در تو نمرودی است آتش در مرو ** رفت خواهی اول ابراهیم شو
Mademki sen ne yüzgeçsin, ne de denizci... Aklına uyup kendini denize atma!
چون نهای سباح و نه دریاییی ** در میفکن خویش از خود راییی
Yüzgeç ve denizci, denizden inci çıkarır, ziyanlardan bile bir hayli fayda elde eder.
او ز آتش ورد احمر آورد ** از زیانها سود بر سر آورد
Kâmil, toprağı tutsa altın olur; nâkıs, altını ele alsa toz toprak kesilir.

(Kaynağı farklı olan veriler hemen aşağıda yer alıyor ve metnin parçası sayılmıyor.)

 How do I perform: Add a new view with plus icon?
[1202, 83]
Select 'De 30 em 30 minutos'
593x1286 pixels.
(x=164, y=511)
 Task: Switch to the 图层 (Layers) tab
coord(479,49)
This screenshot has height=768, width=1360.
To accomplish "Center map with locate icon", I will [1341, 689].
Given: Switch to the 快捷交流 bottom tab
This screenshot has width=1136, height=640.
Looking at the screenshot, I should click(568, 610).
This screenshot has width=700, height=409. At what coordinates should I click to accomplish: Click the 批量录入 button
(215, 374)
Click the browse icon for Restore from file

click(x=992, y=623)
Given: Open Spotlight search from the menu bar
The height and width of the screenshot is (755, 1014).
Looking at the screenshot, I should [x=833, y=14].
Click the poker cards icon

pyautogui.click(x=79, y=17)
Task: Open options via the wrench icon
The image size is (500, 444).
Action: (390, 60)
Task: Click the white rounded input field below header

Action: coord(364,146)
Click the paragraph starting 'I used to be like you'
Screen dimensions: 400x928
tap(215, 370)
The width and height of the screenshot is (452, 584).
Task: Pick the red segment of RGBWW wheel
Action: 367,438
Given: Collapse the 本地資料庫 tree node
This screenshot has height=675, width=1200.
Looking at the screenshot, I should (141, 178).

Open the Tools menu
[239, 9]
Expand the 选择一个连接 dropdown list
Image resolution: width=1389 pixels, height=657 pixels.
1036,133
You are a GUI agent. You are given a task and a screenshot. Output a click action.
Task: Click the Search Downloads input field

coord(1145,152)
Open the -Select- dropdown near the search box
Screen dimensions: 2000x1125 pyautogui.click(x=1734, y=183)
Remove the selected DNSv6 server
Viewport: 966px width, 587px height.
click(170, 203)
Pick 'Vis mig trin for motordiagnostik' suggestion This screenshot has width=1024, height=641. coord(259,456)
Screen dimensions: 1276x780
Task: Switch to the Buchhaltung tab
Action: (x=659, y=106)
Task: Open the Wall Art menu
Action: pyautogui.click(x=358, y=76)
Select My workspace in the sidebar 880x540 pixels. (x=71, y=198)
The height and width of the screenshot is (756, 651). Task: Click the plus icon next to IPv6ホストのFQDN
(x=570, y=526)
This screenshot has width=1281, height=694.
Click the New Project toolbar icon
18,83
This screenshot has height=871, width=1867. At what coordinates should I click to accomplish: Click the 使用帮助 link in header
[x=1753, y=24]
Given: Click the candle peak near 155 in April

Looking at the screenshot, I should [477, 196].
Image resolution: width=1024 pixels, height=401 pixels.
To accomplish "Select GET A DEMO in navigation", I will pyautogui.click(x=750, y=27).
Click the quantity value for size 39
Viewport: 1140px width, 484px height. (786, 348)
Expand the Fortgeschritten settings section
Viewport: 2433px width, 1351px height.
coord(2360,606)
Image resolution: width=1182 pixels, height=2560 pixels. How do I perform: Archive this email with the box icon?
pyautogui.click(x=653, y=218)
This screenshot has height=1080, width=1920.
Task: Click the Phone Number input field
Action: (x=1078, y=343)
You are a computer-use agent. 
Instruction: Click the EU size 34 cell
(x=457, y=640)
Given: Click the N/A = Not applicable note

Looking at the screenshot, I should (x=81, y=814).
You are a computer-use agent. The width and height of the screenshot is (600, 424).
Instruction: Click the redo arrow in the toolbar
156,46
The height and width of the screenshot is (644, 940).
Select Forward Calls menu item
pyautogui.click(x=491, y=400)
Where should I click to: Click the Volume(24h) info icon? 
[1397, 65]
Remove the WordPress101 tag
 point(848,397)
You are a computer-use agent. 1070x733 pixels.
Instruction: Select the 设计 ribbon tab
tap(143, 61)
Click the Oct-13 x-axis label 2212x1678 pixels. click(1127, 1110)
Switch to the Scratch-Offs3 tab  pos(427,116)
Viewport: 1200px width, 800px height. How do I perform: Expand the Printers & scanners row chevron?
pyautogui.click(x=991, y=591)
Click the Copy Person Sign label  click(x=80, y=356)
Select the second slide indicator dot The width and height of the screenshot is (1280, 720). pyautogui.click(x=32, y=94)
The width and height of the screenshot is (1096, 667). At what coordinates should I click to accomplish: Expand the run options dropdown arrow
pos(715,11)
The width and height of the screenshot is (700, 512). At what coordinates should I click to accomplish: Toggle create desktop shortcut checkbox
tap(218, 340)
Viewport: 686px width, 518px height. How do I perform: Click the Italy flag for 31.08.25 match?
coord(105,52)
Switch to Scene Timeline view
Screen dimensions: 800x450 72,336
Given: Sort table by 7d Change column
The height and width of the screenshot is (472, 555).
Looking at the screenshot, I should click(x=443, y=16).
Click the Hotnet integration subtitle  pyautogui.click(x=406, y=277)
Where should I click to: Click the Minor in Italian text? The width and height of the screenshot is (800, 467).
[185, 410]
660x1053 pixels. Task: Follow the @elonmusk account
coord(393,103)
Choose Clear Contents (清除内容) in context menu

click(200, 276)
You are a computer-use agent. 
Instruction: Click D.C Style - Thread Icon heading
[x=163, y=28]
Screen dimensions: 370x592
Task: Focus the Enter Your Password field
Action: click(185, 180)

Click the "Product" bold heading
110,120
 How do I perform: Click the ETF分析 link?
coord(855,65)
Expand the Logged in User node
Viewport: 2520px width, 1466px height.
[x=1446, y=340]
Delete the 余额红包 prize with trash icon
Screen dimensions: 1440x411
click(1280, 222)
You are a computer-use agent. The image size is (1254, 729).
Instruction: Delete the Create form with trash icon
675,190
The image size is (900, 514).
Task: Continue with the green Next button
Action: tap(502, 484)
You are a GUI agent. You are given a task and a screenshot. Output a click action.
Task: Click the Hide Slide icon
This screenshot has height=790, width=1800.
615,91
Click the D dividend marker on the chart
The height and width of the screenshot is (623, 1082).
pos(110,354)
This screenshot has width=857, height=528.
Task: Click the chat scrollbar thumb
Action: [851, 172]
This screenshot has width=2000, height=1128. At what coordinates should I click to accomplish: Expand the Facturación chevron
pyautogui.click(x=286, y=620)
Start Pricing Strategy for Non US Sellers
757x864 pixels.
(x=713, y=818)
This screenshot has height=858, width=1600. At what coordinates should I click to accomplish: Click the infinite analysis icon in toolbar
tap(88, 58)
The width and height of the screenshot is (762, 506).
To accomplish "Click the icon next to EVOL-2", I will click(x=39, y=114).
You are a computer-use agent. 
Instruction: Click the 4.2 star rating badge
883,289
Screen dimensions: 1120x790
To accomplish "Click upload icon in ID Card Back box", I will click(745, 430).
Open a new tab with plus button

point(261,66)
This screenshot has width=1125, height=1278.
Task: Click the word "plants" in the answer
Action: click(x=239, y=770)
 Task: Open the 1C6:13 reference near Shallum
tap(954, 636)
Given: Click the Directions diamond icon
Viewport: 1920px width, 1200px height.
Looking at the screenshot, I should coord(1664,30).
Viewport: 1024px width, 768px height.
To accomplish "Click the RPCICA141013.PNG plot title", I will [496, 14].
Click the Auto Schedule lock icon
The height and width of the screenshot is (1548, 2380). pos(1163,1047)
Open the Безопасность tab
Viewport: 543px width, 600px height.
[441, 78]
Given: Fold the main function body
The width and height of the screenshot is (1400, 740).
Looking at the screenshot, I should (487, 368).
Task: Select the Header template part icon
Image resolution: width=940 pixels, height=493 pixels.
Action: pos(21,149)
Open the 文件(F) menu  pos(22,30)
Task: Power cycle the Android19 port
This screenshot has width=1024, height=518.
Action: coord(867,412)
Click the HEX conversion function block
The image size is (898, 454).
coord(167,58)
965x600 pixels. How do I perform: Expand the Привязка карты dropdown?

کاملی گر خاک گیرد زر شود ** ناقص ار زر برد خاکستر شود
O gerçek er, Tanrı’ya makbul olmuştur, bütün işlerde onun eli Tanrı elidir.1610
چون قبول حق بود آن مرد راست ** دست او در کارها دست خداست
Nâkıs kimsenin eli ise Şeytan’ın, ifritin elidir. Çünkü Şeytan’ın teklif ve hile tuzağına tutulmuştur.
دست ناقص دست شیطان است و دیو ** ز آن که اندر دام تکلیف است و ریو
Kâmile göre bilgisizlik bile bilgi olur, nâkısın bildiği bilgi ise bilgisizlik kesilir.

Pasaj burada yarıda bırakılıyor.